American Representatives and Senators get away with such thievery (and escape with their lives) simply because there is no personal responsibility attached to being a member of such an amorphous, mutating, undefined, unresponsive body as the modern American Congress. If I, a California voter, complain about the embezzlement of Social Security money, how do I redress it? Isn't it true that the blame can be equally laid on representatives from Ohio, Utah, and Oklahoma, people I never had a chance to vote against because of the federal system?

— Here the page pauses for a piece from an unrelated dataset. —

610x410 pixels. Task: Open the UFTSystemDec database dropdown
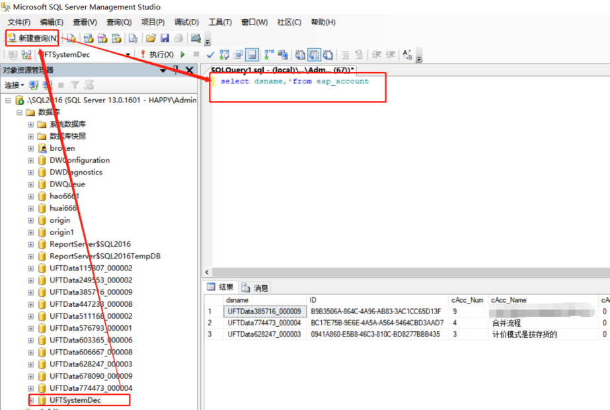tap(128, 55)
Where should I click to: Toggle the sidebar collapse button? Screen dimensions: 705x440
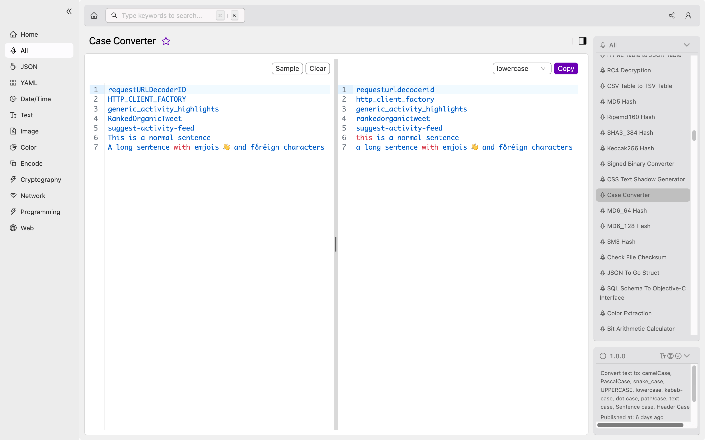pyautogui.click(x=68, y=11)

You can multiply examples of this taxation without representation and powerlessness to change the policies by which your life is governed. It's built into the system of overly-centralized government, which never, in recorded history, has worked very well for very long. If you take the five states which supply the federal government with 40% of its revenue (California, Texas, New York, Illinois and Florida), you can imagine that if these states (all with a negative ROI on federal taxes paid) were simply allowed to retain such taxes (FICA and income), that each could devise a much better system of retirement security and health care than the federal government can provide using a one-size-fits-all approach. Indeed, if there were 50 such separate systems, one would imagine that out of that very diversity that far better ideas would emerge about how to provide pensions and health care to aging citizens.

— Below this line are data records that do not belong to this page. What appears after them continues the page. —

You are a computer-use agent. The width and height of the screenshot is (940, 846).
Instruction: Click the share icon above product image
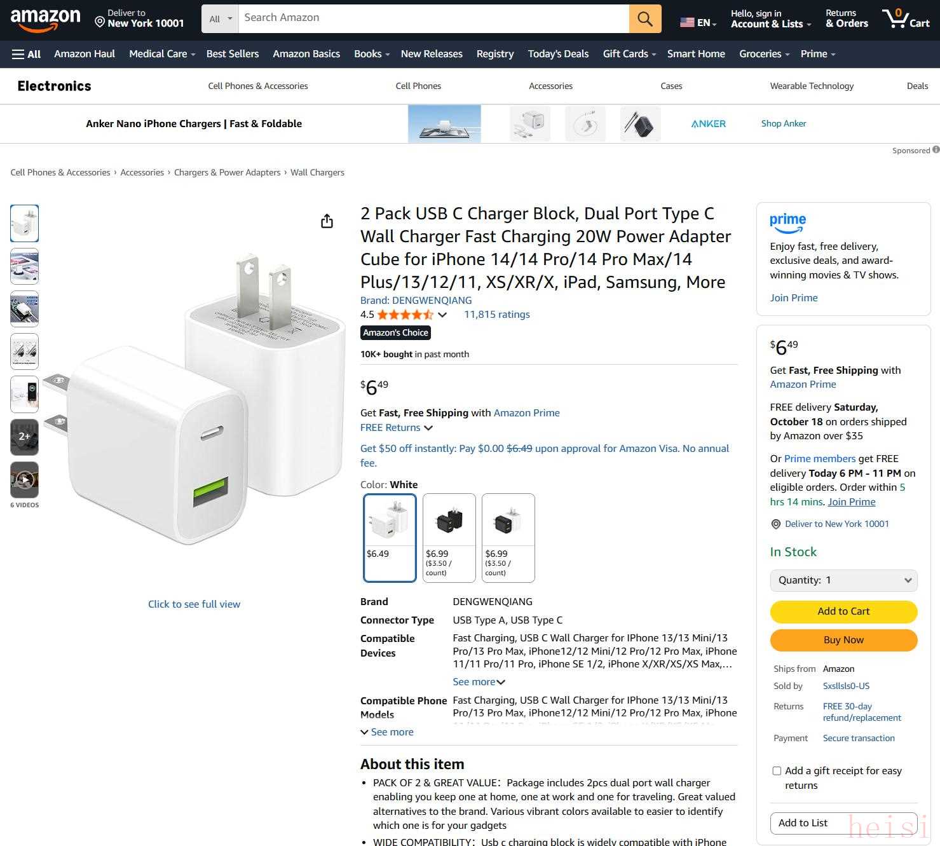(327, 221)
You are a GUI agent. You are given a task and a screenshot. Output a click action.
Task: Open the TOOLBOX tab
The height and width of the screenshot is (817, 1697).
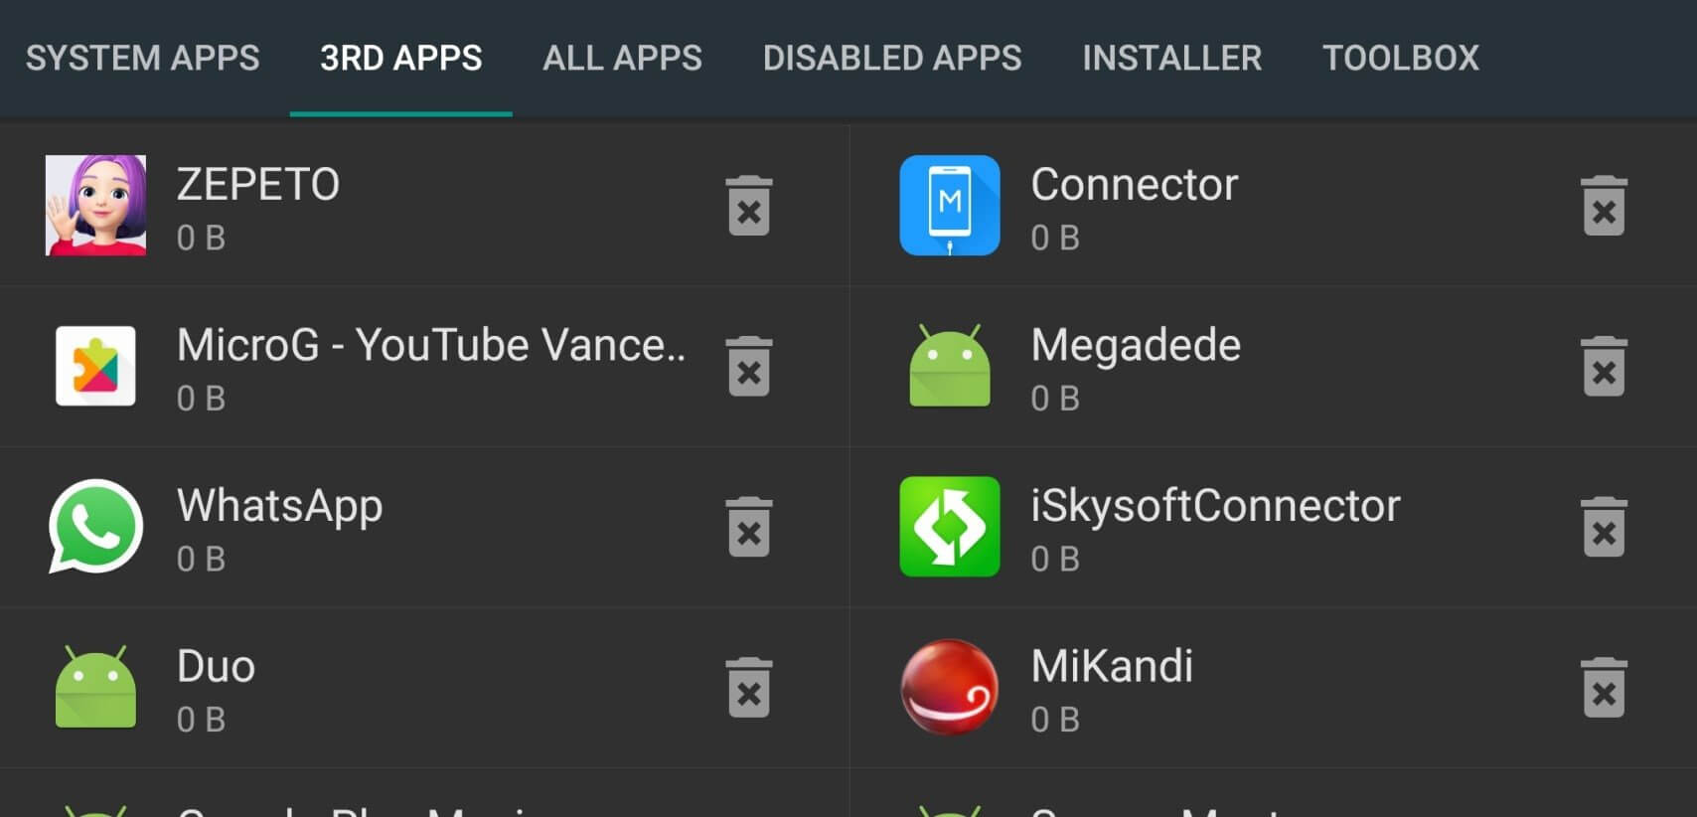(x=1401, y=58)
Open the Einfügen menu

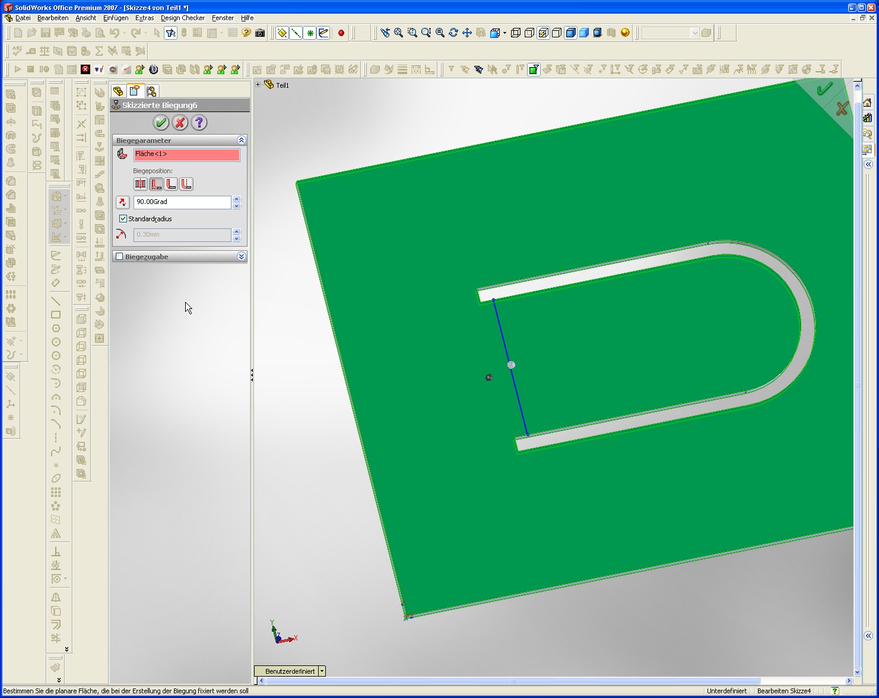tap(116, 18)
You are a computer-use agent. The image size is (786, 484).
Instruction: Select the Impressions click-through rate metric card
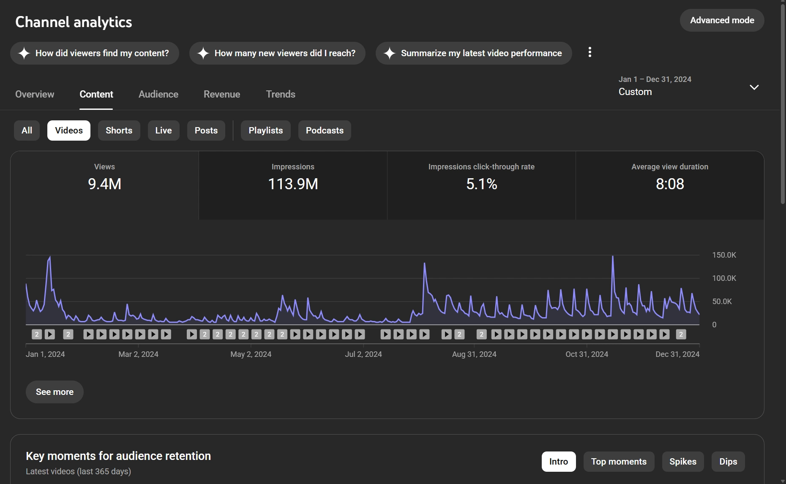[x=481, y=185]
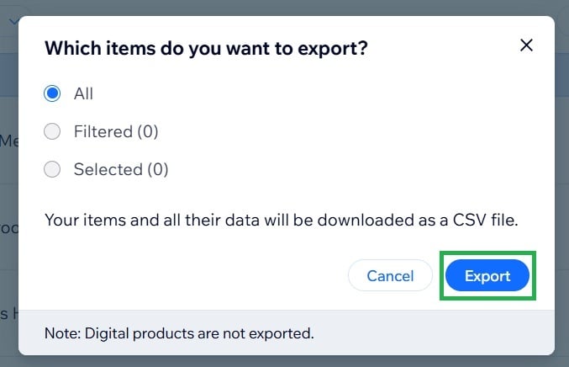Click the CSV file download description text

pos(282,221)

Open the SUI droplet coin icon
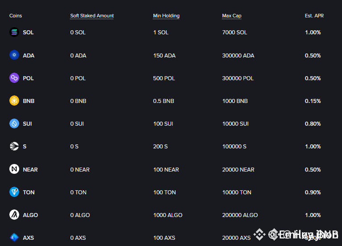click(x=14, y=123)
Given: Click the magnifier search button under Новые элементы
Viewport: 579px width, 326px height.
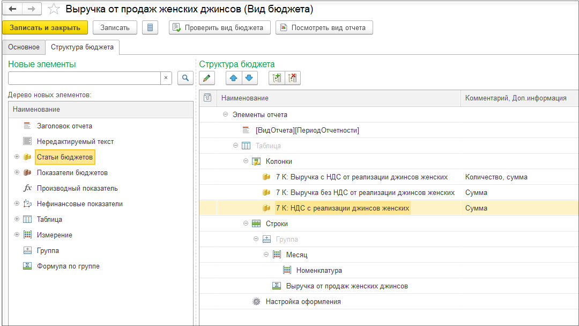Looking at the screenshot, I should (x=185, y=78).
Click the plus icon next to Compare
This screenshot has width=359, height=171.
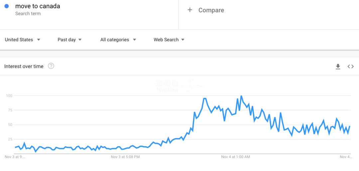coord(190,10)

Anyway, these are huge subjects. We obviously need a new Constitutional Convention to rework all the things that aren't working, and to return the lion's share of power to the local level, where the citizenry can control and keep an eye on it. We can repeal the 16th Amendment (income tax by the federal government) while we're at it, since the present system, in which the top 10% of all income earners pay substantially more than half of all income taxes, has simply gotten stupid beyond words. Hey, Grover Norquist, if you want to starve the beast, then starve the frickin' beast and get serious about it. Let's leave the federal government with enough money to "provide for the common defense," as the Constitution says, but not to start wars every other week on a President's whim. Let diversity and experimentation from state to state reign free. We have many states with populations larger than European countries, and the European stats seem to thrive on their compact and manageable size (they seemed to get into trouble when they began emulating the United States with its ideas of "union" and centralized banking. Don't copy us, folks; we have no idea what we're doing).

The federal government can run the bankruptcy courts, patrol the maritime coasts, secure the borders and deal with immigration (for the first time, perhaps?), and defend the country as a whole against attack, just like the Constitution says. For everything else, it can get the hell out of the way, and stop, as Tom said, its long train of abuses and usurpations...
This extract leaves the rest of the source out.